=== Task statement ===
Begin with the opening line of the records and extract each line through the one holding "Christian (301, 459)"; pictures are not part of the copy.

(Records from a collection)
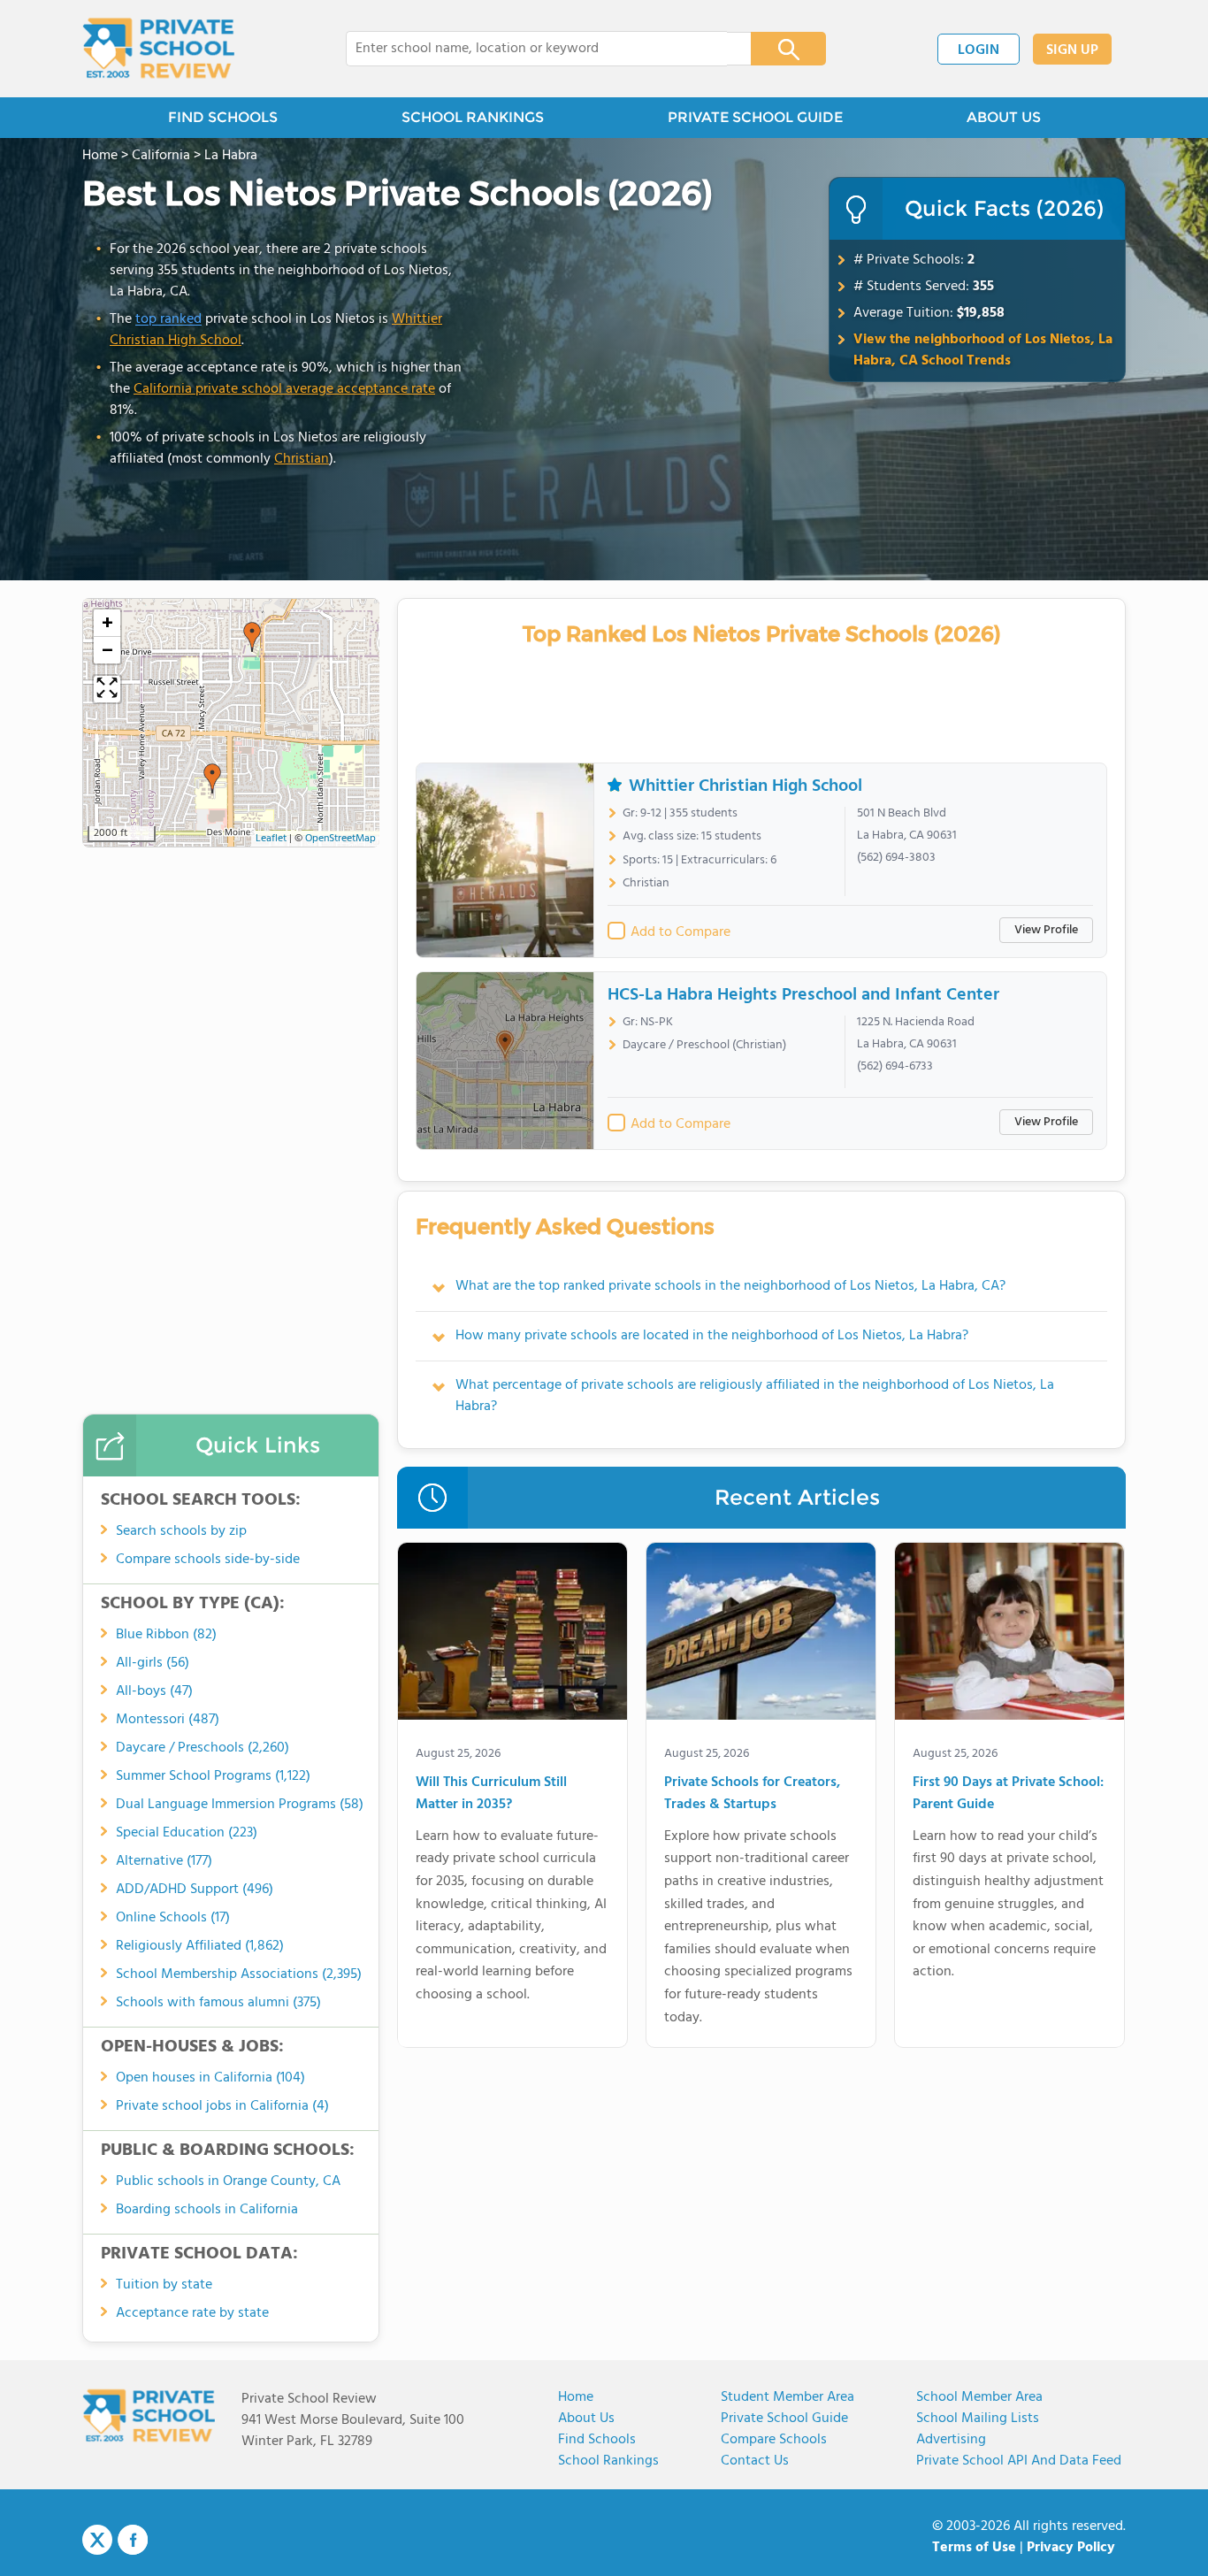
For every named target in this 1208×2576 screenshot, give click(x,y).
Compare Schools (774, 2439)
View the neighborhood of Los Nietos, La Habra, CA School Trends (982, 350)
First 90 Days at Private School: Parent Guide (1008, 1794)
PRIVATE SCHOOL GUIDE (755, 117)
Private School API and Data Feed (1018, 2461)
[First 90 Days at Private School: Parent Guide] (1009, 1635)
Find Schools (597, 2439)
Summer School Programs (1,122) (213, 1776)
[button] (252, 637)
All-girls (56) (152, 1663)
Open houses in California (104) (210, 2077)
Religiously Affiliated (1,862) (200, 1946)
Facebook (132, 2540)
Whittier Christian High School (745, 786)
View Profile (1046, 930)
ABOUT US (1004, 117)
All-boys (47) (154, 1691)
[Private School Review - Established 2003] (158, 48)
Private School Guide (784, 2418)
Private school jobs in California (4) (222, 2106)
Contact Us (755, 2461)
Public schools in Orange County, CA (228, 2181)
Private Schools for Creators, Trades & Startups (752, 1794)
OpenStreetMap (340, 838)
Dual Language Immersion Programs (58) (239, 1804)
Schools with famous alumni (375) (218, 2002)
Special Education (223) (186, 1832)
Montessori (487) (167, 1719)
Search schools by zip (181, 1531)
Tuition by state (164, 2284)
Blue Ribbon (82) (166, 1634)
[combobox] (536, 48)
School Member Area (979, 2397)
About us (586, 2418)
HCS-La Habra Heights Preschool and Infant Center (803, 995)
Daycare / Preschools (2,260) (202, 1748)
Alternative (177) (164, 1861)
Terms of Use (974, 2547)
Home (575, 2397)
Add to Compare (680, 932)
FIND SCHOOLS (223, 117)
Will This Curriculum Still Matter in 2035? (491, 1794)
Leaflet (271, 838)
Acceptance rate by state (192, 2313)
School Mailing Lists (977, 2418)
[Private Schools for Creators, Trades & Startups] (760, 1635)
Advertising (951, 2439)
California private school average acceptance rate (284, 389)
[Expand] (107, 689)
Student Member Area (787, 2397)
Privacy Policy (1071, 2547)
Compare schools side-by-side (208, 1559)
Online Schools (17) (173, 1917)
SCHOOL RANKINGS (472, 117)
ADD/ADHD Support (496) (194, 1889)
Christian (301, 459)
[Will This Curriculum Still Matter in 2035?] (512, 1635)
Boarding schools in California (207, 2209)
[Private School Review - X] (97, 2541)
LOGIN (978, 50)
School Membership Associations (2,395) (239, 1974)
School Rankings (608, 2461)
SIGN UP (1072, 50)
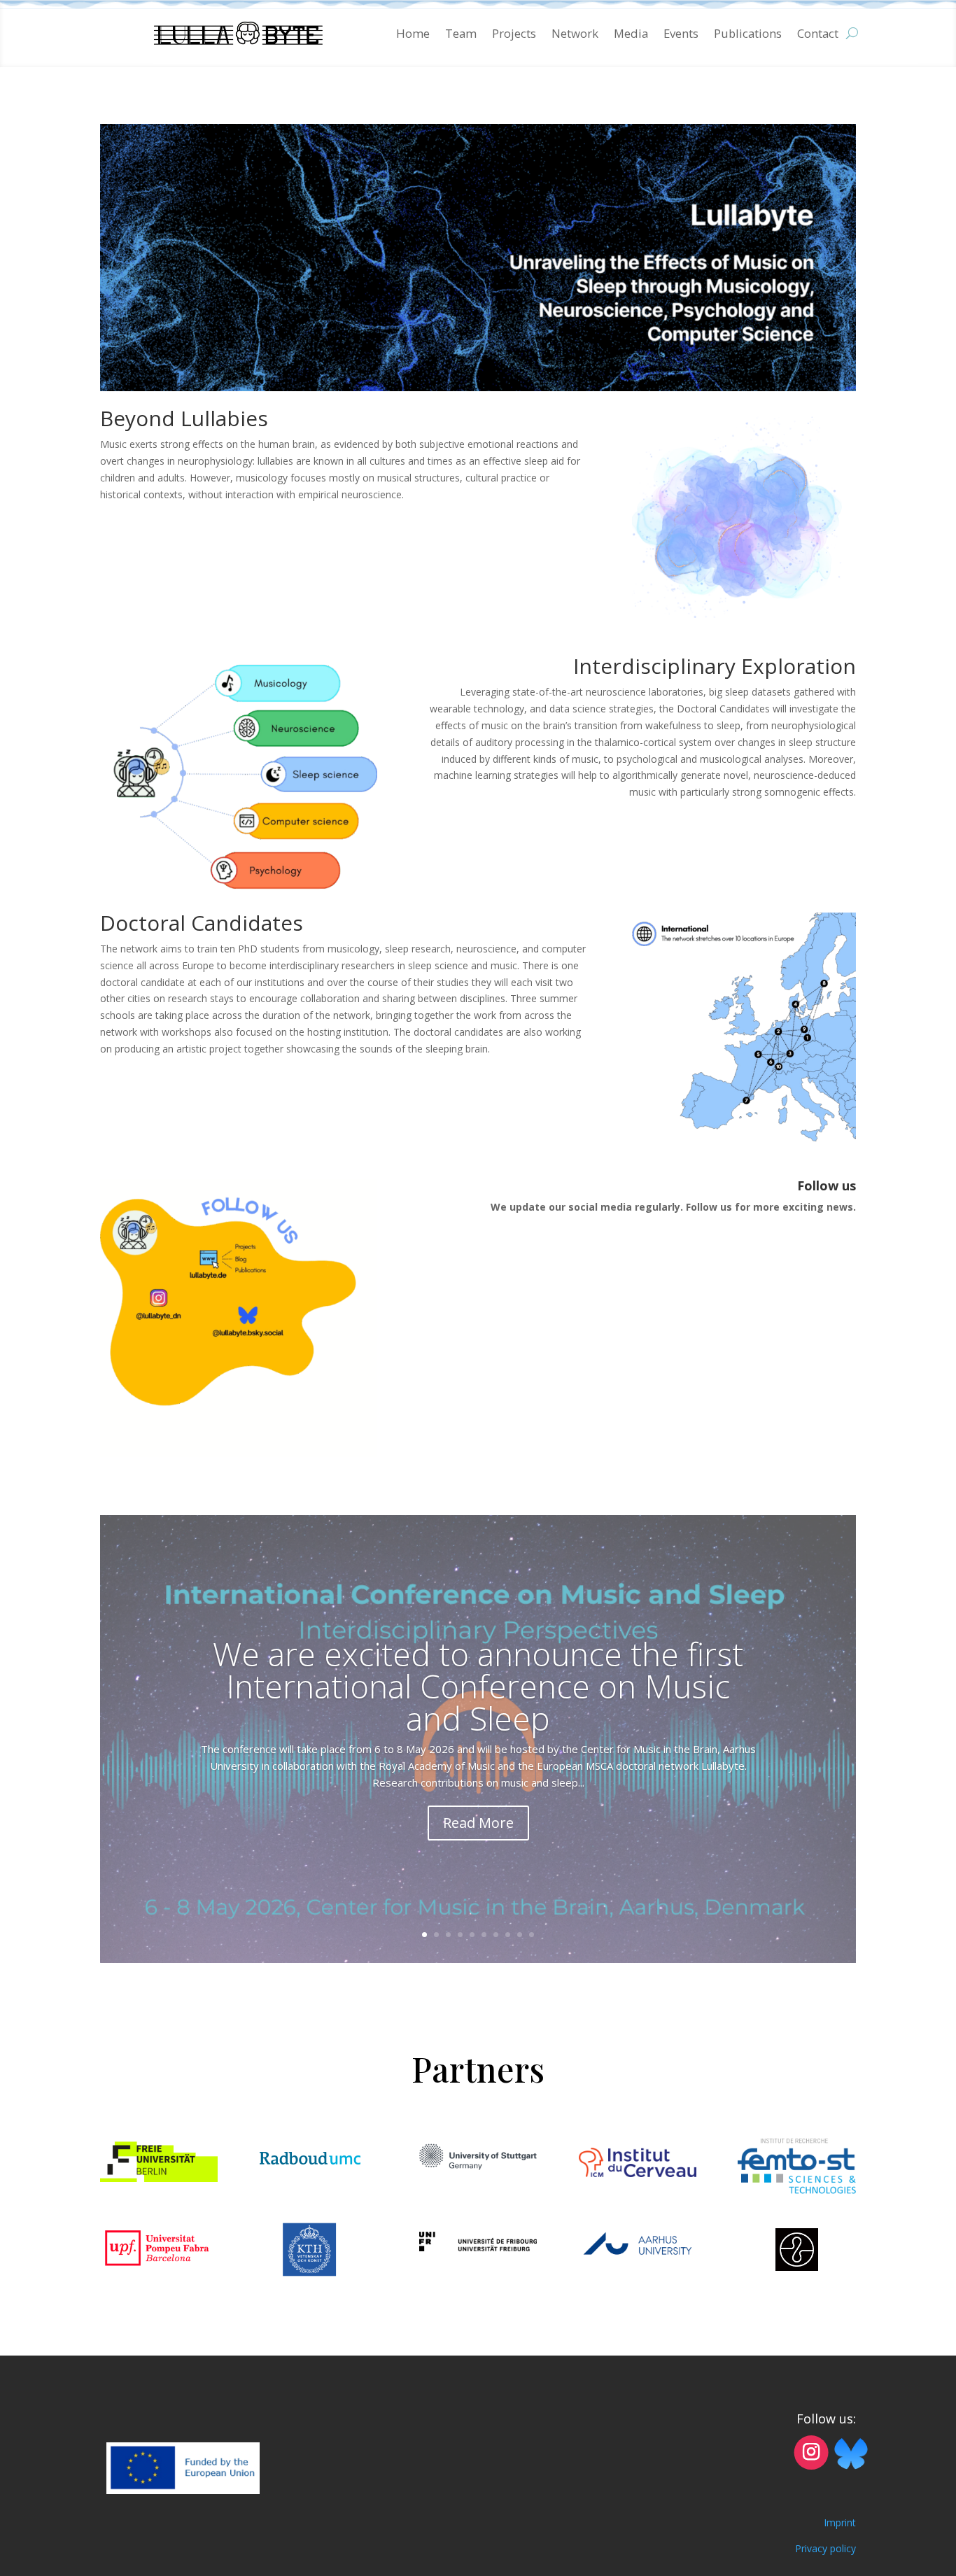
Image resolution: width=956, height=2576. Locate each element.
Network (574, 33)
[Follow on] (851, 2452)
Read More (478, 1822)
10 (531, 1934)
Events (680, 33)
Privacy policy (825, 2548)
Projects (514, 33)
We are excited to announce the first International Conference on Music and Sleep (478, 1686)
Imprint (840, 2522)
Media (631, 33)
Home (413, 33)
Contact (817, 33)
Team (461, 33)
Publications (748, 33)
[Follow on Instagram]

=== Your response ===
For every named target in this 1208×2576 screenshot, give click(x,y).
Compare Schools (774, 2439)
View the neighborhood of Los Nietos, La Habra, CA School Trends (982, 350)
First 90 Days at Private School: Parent Guide (1008, 1794)
PRIVATE SCHOOL GUIDE (755, 117)
Private School API and Data Feed (1018, 2461)
[First 90 Days at Private School: Parent Guide] (1009, 1635)
Find Schools (597, 2439)
Summer School Programs (1,122) (213, 1776)
[button] (252, 637)
All-girls (56) (152, 1663)
Open houses in California (104) (210, 2077)
Religiously Affiliated (1,862) (200, 1946)
Facebook (132, 2540)
Whittier Christian High School (745, 786)
View Profile (1046, 930)
ABOUT US (1004, 117)
All-boys (47) (154, 1691)
[Private School Review - Established 2003] (158, 48)
Private School Guide (784, 2418)
Private school jobs in California (4) (222, 2106)
Contact Us (755, 2461)
Public schools in Orange County, CA (228, 2181)
Private Schools for Creators, Trades & Startups (752, 1794)
OpenStreetMap (340, 838)
Dual Language Immersion Programs (58) (239, 1804)
Schools with famous alumni (375) (218, 2002)
Special Education (223) (186, 1832)
Montessori (487) (167, 1719)
Search schools by zip (181, 1531)
Tuition by state (164, 2284)
Blue Ribbon (82) (166, 1634)
[combobox] (536, 48)
School Member Area (979, 2397)
About us (586, 2418)
HCS-La Habra Heights Preschool and Infant Center (803, 995)
Daycare / Preschools (2,260) (202, 1748)
Alternative (177) (164, 1861)
Terms of Use (974, 2547)
Home (575, 2397)
Add to Compare (680, 932)
FIND SCHOOLS (223, 117)
Will This Curriculum Still Matter in 2035? (491, 1794)
Leaflet (271, 838)
Acceptance rate by state (192, 2313)
School Mailing Lists (977, 2418)
[Private Schools for Creators, Trades & Startups] (760, 1635)
Advertising (951, 2439)
California private school average acceptance rate (284, 389)
[Expand] (107, 689)
Student Member Area (787, 2397)
Privacy Policy (1071, 2547)
Compare schools side-by-side (208, 1559)
Online Schools (17) (173, 1917)
SCHOOL RANKINGS (472, 117)
ADD/ADHD Support (496) (194, 1889)
Christian (301, 459)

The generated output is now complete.